(Ecofin Agency) - Egypt’s deputy finance minister revealed on July 28, 2016 that a first tranche of a t least $2 billion could be obtained within the next two months, in the framework of talks to secure financial support from the International Monetary Fund.
Hit by the fall in oil prices and tourism revenues plunge which is due to security concerns, the government of Egypt has developed an ambitious plan to mobilize $21 billion ($7bn per year), of which 12 billion from the IMF and $4.5 billion from the World Bank and African Development Bank. In the meantime, the country is about to launch a call to tender for its Eurobond.
Egypt is not the only country in the Maghreb to have demanded support from the international institution. Morocco and Tunisia preceded it. IMF seems to have re-found its trust in this region which has often been condemned for conditions associated with its financing agreements.

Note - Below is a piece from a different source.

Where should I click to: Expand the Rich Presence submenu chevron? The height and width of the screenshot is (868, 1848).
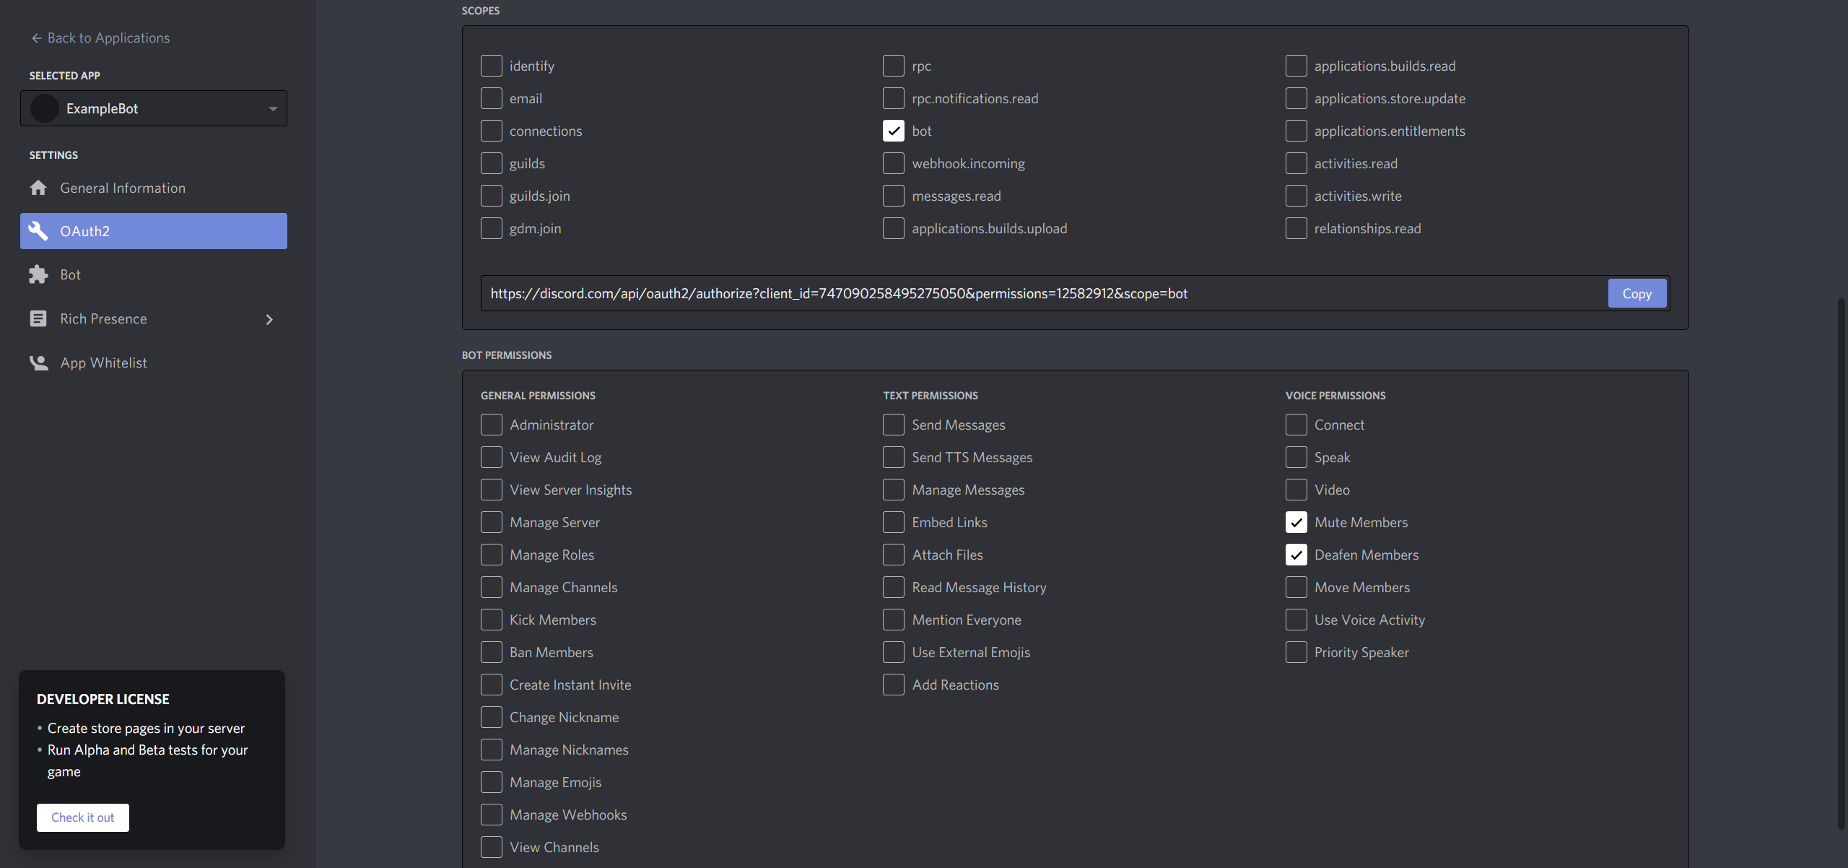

Only Angola has recently rejected IMF’s financial aid, preferring to negotiate a $500 million commercial loan with GEMPCORP, a capital-investor which focuses on emerging economies. Let’s recall that this is third time that Egypt is trying to secure an agreement with the international finance institution.
Faithful to its principles, the IMF demanded the review of its subsidy policy (especially oil and gas focused) and its tax regulation. Al Sissi’s government already took a step regarding subsidies. It is left with the tax regulation regarding which Egypt could establish strong commitments, according to local analysts.
The Egyptian Exchange welcomes the progress. Indeed, investors estimate that inking an agreement with the IMF should bring some take weight off the country’s economic system, which is currently suffering from a low level of foreign exchange reserves that impair factor costs. The EGX 30 which regroups the market’s 30 largest firms grew by 1.8% on July 28, 2016 to 8,024.4 pt.